There is one day in the year when you and/or a group of your employees go to the
warehouses and attentively count (quantity, weight, etc.) and record every item (goods,
materials, supplies, etc.) there. Then any differences are investigated and necessary
adjustments are made. You probably agree that this is an expensive, hard and not
very pleasant, but very necessary process – an annual physical inventory count. So
let’s consider why it is important to conduct a physical inventory count.

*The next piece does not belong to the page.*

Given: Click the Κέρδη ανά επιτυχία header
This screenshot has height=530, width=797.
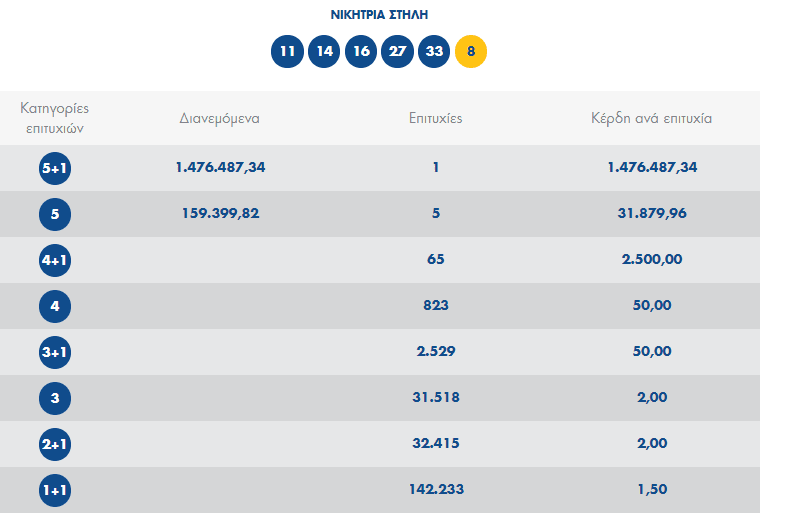Looking at the screenshot, I should (651, 118).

The most obvious reason is that you conduct a physical inventory count to check if the
inventory accounting records are accurate and complete at a particular time (every
item found in the warehouses is recorded and every recorded item is found in the
accounting records). However, physical inventory count is not only an accounting
requirement. When your accounting records show an accurate stock quantity, your
business is more likely to be profitable and successful as a whole. Customer relations
will be good because you can quickly ship required quantity of products to them. You
will also have better control of your stock levels and company’s money; you will be
able to order the goods in the right quantity at the proper time avoiding over- or
understock. So the goal of the annual inventory count is to obtain accurate
information about inventories on hand, which will help you to make right business
decision.
As there are advantages presented above, a full physical inventory count has its
disadvantages:
Physical inventory count may be time and resource consuming (e.g. personnel
costs).
Physical inventory count are more effective when manufacturing, shipping and
receiving activities are stopped, which again brings in the cost factor (e.g. lost
production).
Physical inventory count procedures are usually performed one or several times
a year (normally once) and thus, accounting records are adjusted to match
actual quantities on hand just a few times during a year. All other time, there
may be differences between accounting records and physical quantities.

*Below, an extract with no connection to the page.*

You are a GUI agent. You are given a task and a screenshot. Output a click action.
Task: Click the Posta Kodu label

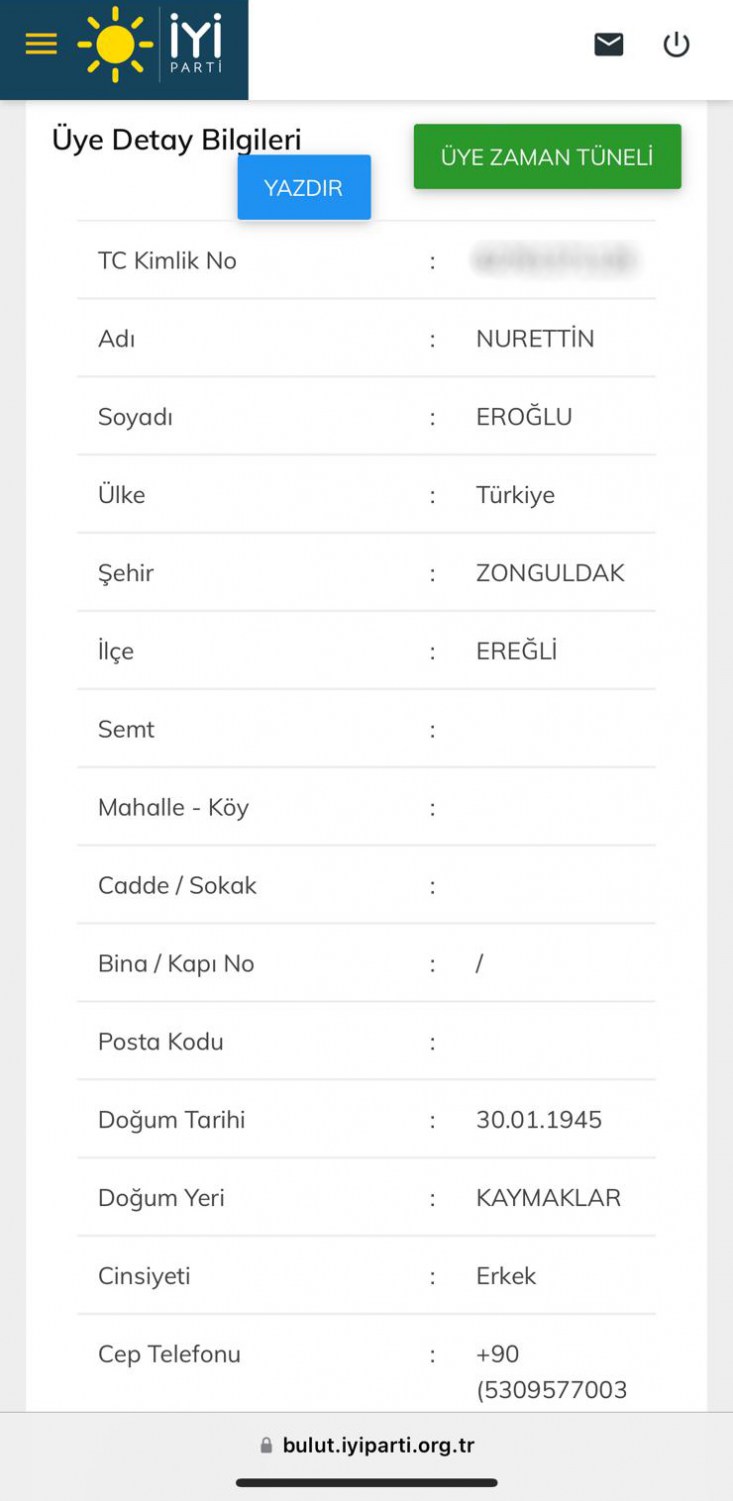point(160,1041)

First, you should determine a date and time of conducting a physical inventory
count and inform your employees about it. Maybe your inventory counting will
take place on different days in case you have several remote warehouses. Select
a day when your company activities are at a low point.
Second, you should form a counting team(s). At this stage, pay attention to
employees' experience and understanding of a physical inventory count process.
Let the experienced people make all counts and necessary calculations and less
experienced record the results of counting. Some training about material types,
counting methods, documentation will be also useful.
Third, choose the method of conducting a physical inventory count. You should
use the information in the following table and decide which method is suitable
for your company.
You should also prepare the warehouse(s). Make sure that all
materials/products are in their proper places and can be clearly identified,
clean up the store area, label all shelves and locations. Slow-moving items can
be counted and marked a day before a full physical inventory. Identify
damaged, discounted and obsolete classes of items; place them separately from
other inventory (vendor return area). Prepare and provide the plan(s) of stock
locations.
If you spend enough time on the preparation of a count and explanation of the
importance of physical inventory to involved personnel, you will perform the count
quicker and will have an accurate count with minimum re-counts.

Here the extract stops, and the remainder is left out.